- Exercise requirements -
Print exactly the lines that run from the opening line of the material through the line with "This screenshot has width=1074, height=740.", and nothing else, leaving out pictures.

Records shown Block Start

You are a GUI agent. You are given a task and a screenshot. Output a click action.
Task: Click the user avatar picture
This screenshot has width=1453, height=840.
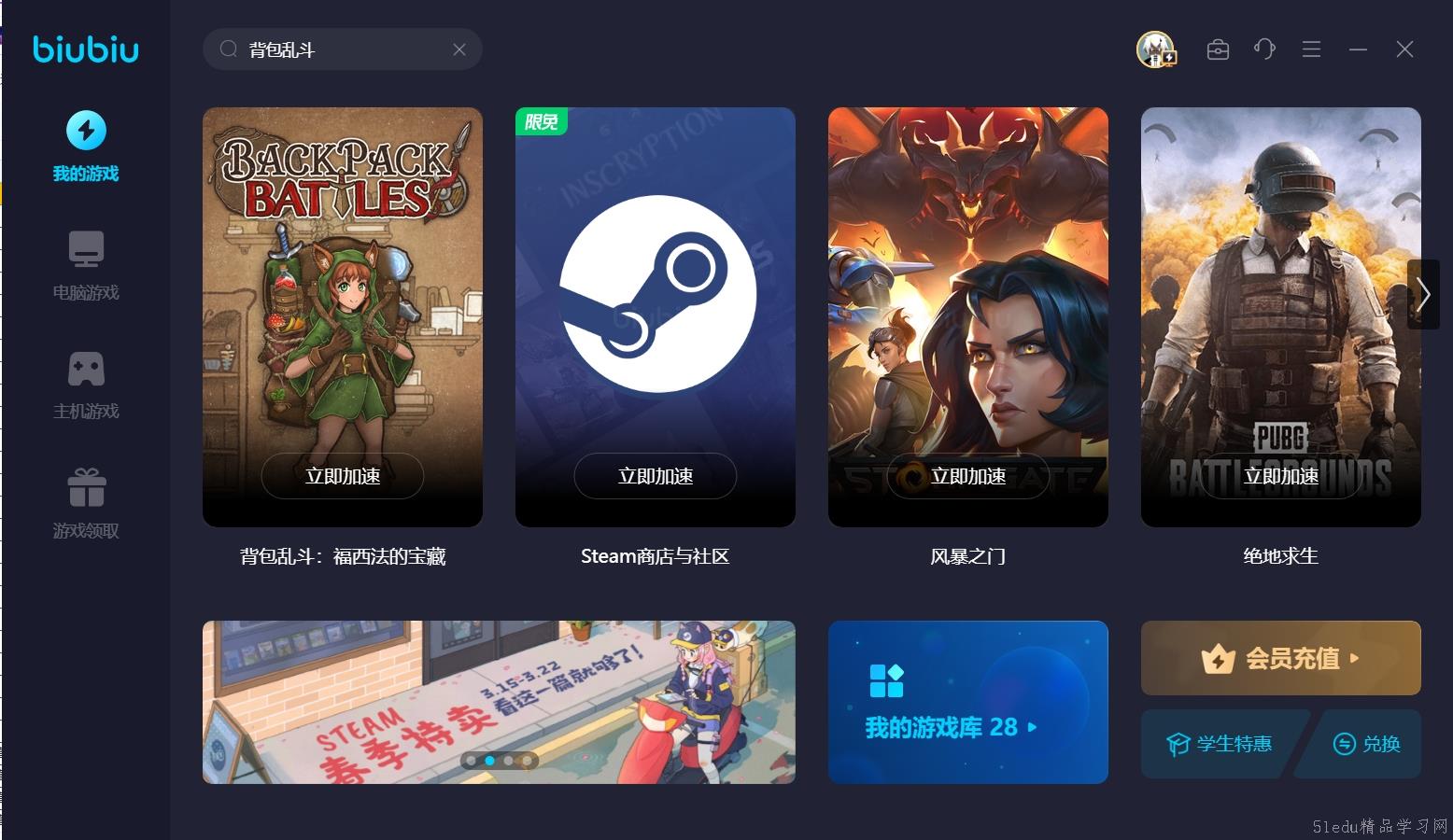coord(1156,49)
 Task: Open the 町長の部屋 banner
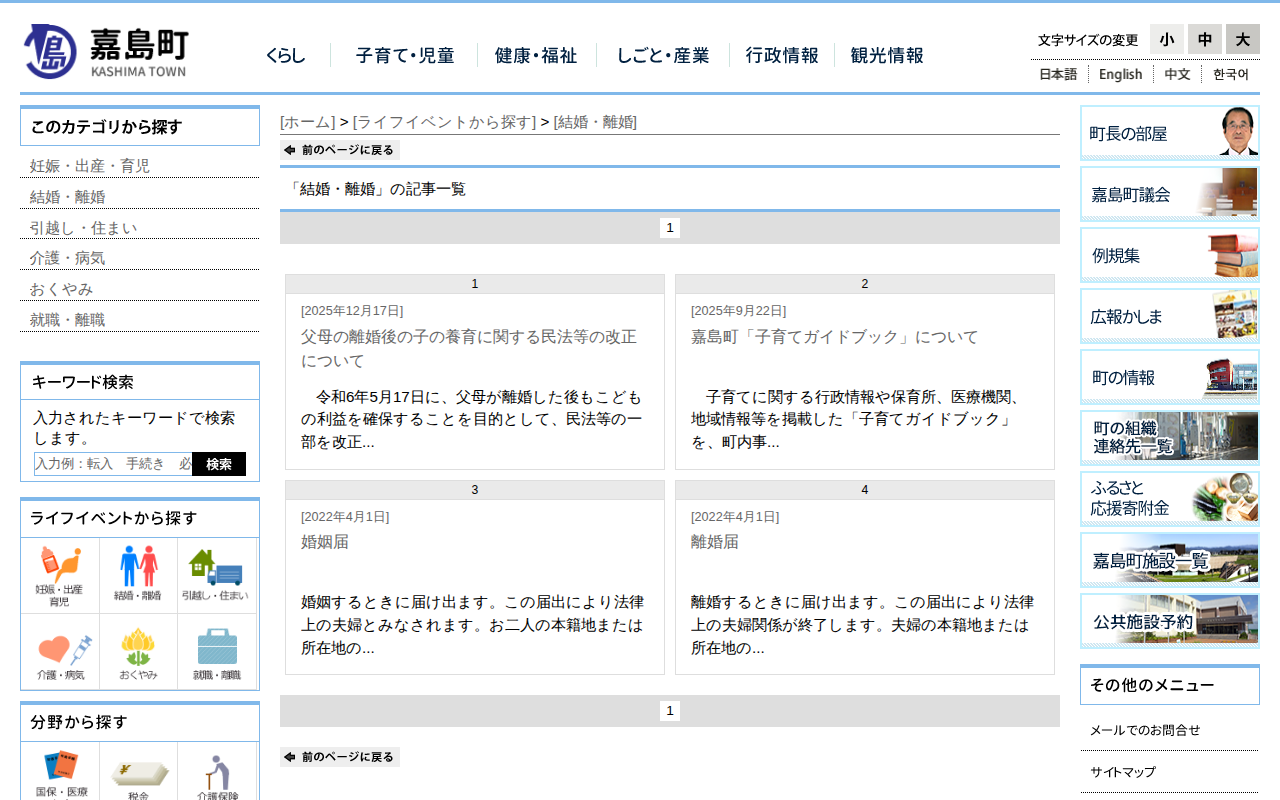1169,133
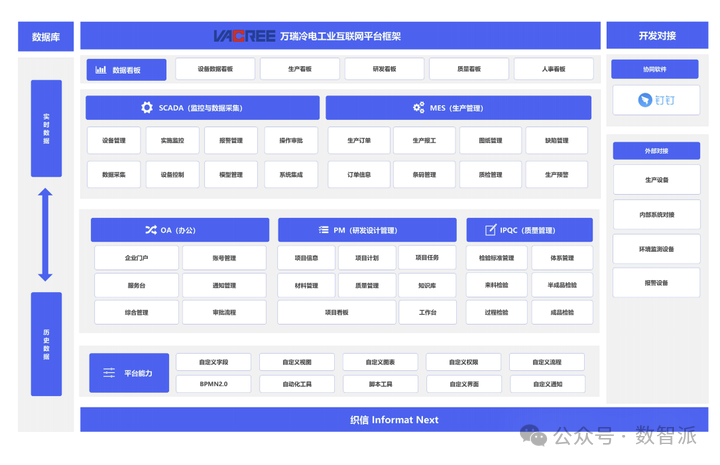Click the bar chart icon beside 数据看板
This screenshot has height=465, width=720.
pos(101,70)
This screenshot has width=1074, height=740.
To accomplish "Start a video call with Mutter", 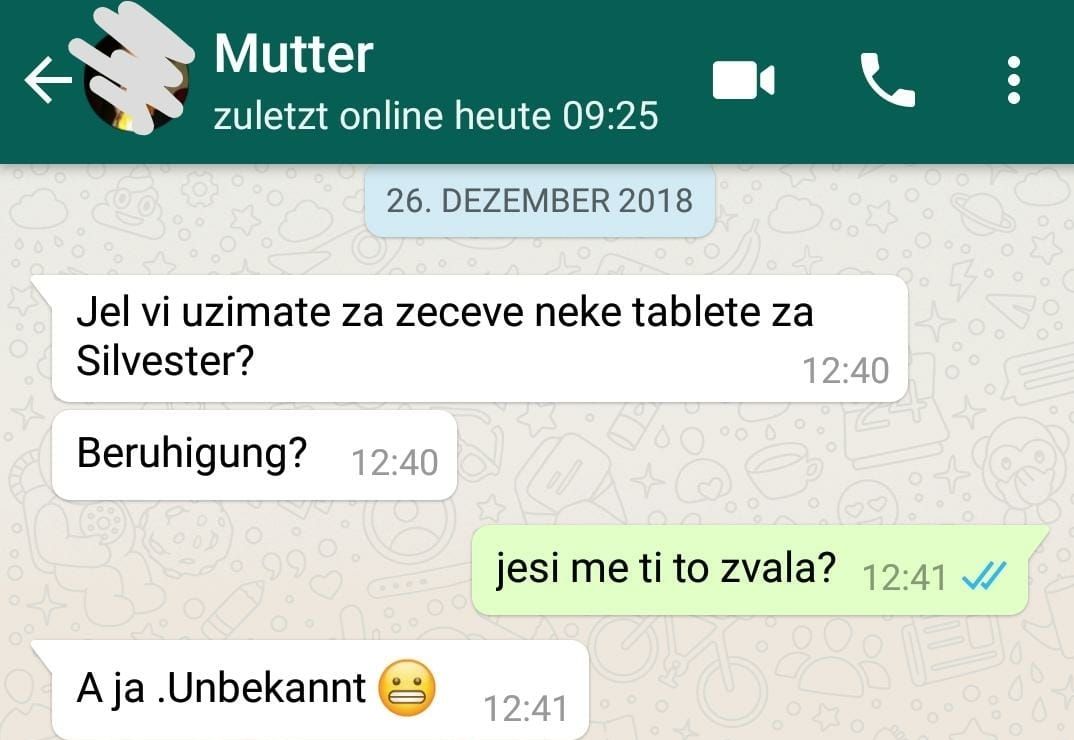I will pos(743,80).
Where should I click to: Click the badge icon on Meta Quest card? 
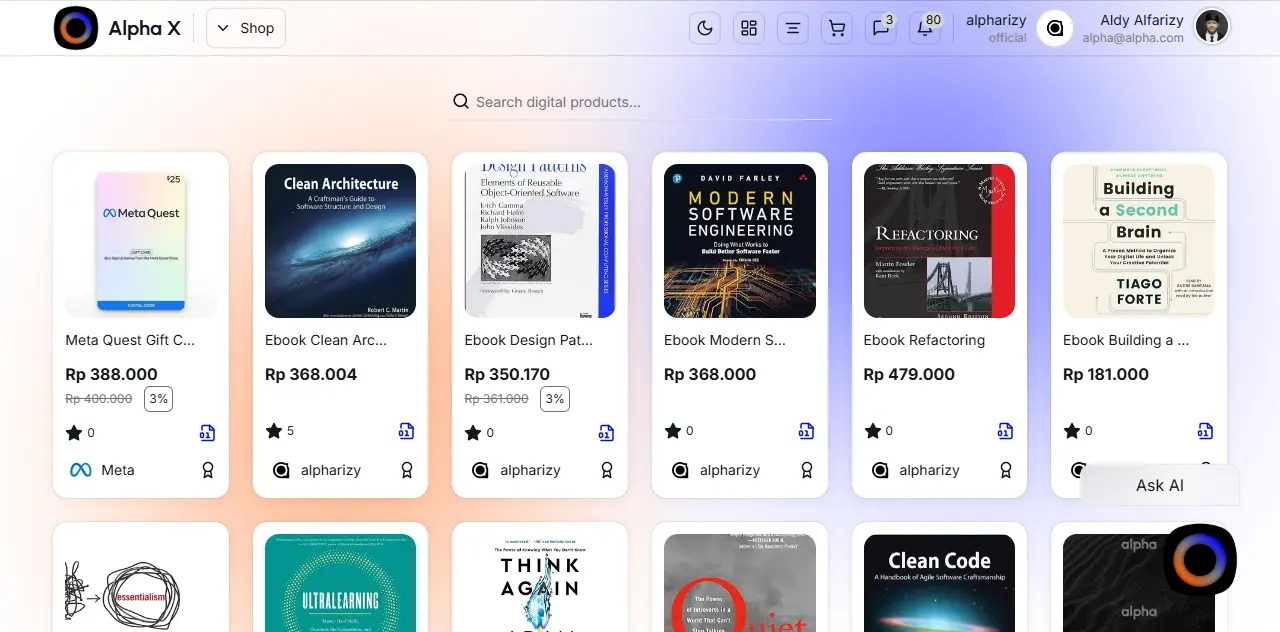tap(208, 470)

Records shown Block End

- Response to the exercise -
You are a GUI agent. You are given a task and a screenshot. Output a click action.
Task: Click the user avatar picture
This screenshot has width=1453, height=840.
coord(1156,49)
 Task: Open the 町長の部屋 banner
1169,133
Click the bar chart icon beside 数据看板
This screenshot has height=465, width=720.
pos(101,70)
This screenshot has width=1074, height=740.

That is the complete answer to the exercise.